## December 20, 2019

### A Joyal-Type Proof Of The Number Of Nilpotents

#### Posted by Tom Leinster

Let $V$ be a finite set. What’s the probability that a random endofunction of $V$ is eventually constant — that is, becomes constant after you iterate it enough times? It’s $1/\#V$. That’s basically Cayley’s tree formula, Joyal’s beautiful proof of which I showed you recently.

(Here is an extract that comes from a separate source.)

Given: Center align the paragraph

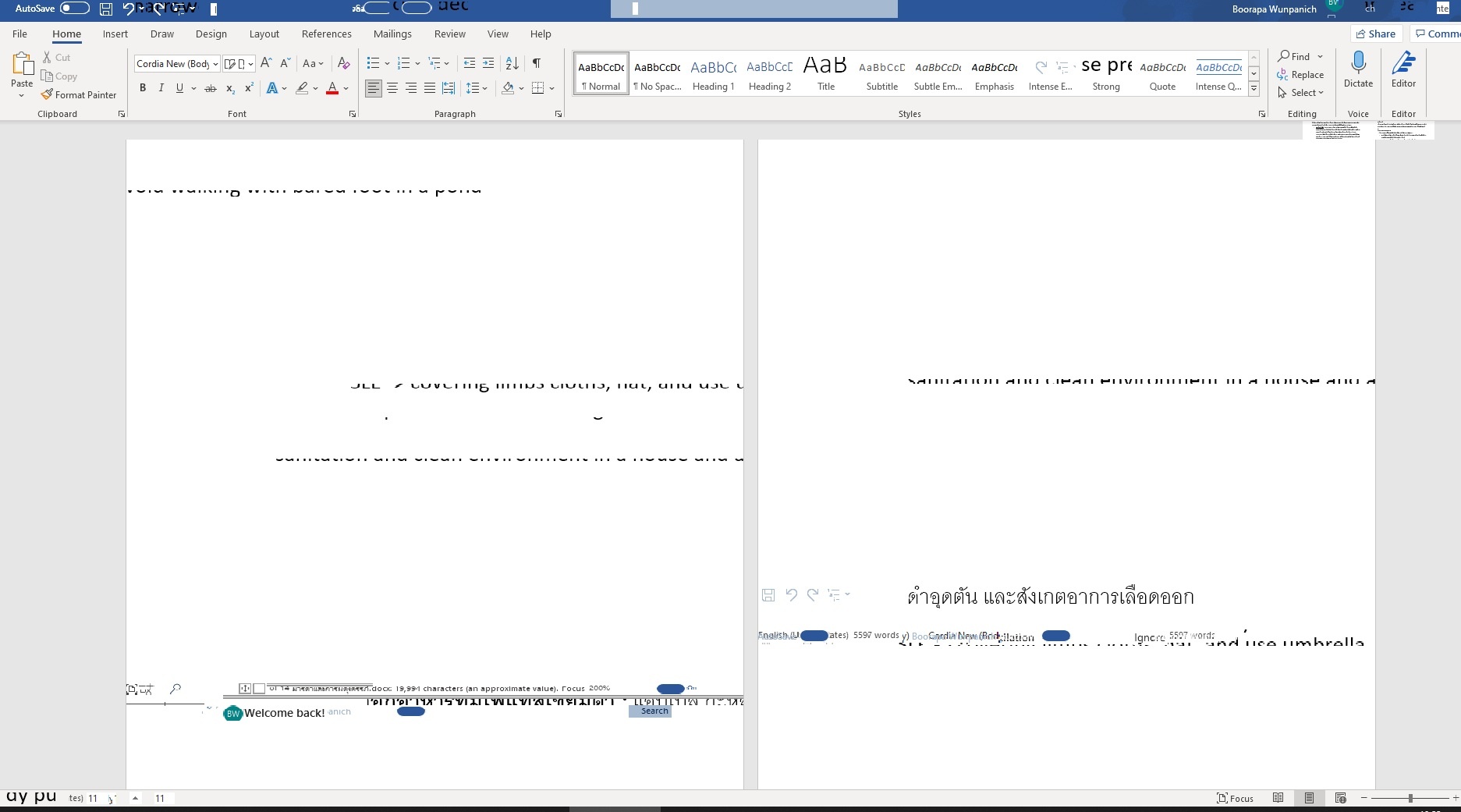Looking at the screenshot, I should click(392, 88).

Now suppose that $V$ has the structure of a vector space. What’s the probability that a random linear operator on $V$ is eventually constant — or as one usually says, nilpotent? It’s still $1/\#V$. I recently showed you a proof of this using generating functions, but it gave no indication of why the answer is as simple as it is. There was some miraculous cancellation.

Today I’ll show you a much more direct proof of the probability of getting a nilpotent, or equivalently the number of nilpotents. The argument shadows Joyal’s proof of Cayley’s formula.

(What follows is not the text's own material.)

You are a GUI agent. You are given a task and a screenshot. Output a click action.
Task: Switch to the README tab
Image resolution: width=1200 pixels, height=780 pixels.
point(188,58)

First let me explain what I just said about the probability of a random endofunction being eventually constant, and why the answer is essentially Cayley’s formula.

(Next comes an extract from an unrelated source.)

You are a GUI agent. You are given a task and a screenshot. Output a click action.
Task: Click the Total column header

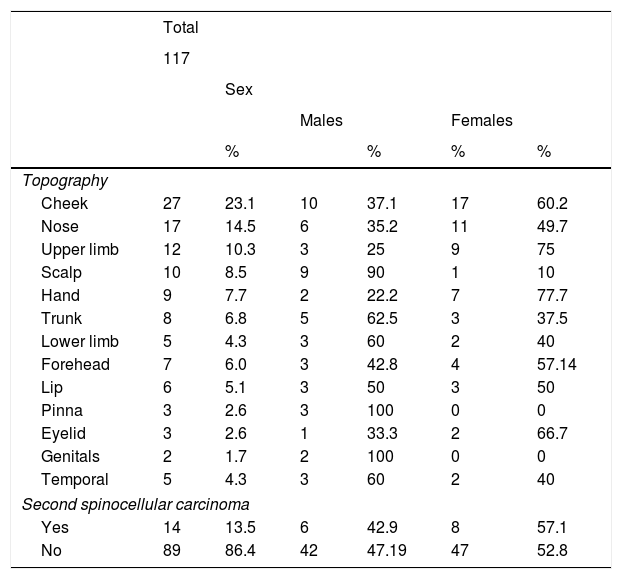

Let $V$ be a finite set. A function $T \from V \to V$ is eventually constant if $T^n$ is constant for some $n \geq 0$, or equivalently $T^n$ is constant for all $n \gg 0$, or equivalently $T$ has only one periodic point (which must then be a fixed point). An eventually constant function looks like this:

Here I’ve drawn an arrow from $v$ to $T(v)$ for every $v \in V$, except when $v$ is the eventual constant value, which I’ve circled and coloured in pink. Actually, the arrows add no information, because they all flow in the direction towards the pink vertex. So we might as well remove them:

What we have now is just a rooted tree with $V$ as its set of vertices. Cayley’s formula tells us how many unrooted trees there are with vertex-set $V$: there are $n^{n - 2}$ of them, where $n = \#V$. Hence there are $n^{n - 1}$ rooted trees, or equivalently $n^{n - 1}$ eventually constant endofunctions of $V$. But since there are $n^n$ endofunctions of $V$ in all, the probability that a randomly-selected endofunction is eventually constant is

$n^{n - 1}/n^n = 1/n = 1/\#V.$

That’s the situation for plain, unadorned sets. But this post is about vector spaces. Of course, when we’re dealing with vector spaces we only consider the linear endomorphisms, and by linearity, the eventually constant ones are exactly the nilpotents. So:

nilpotent operators are the linear analogue of rooted trees.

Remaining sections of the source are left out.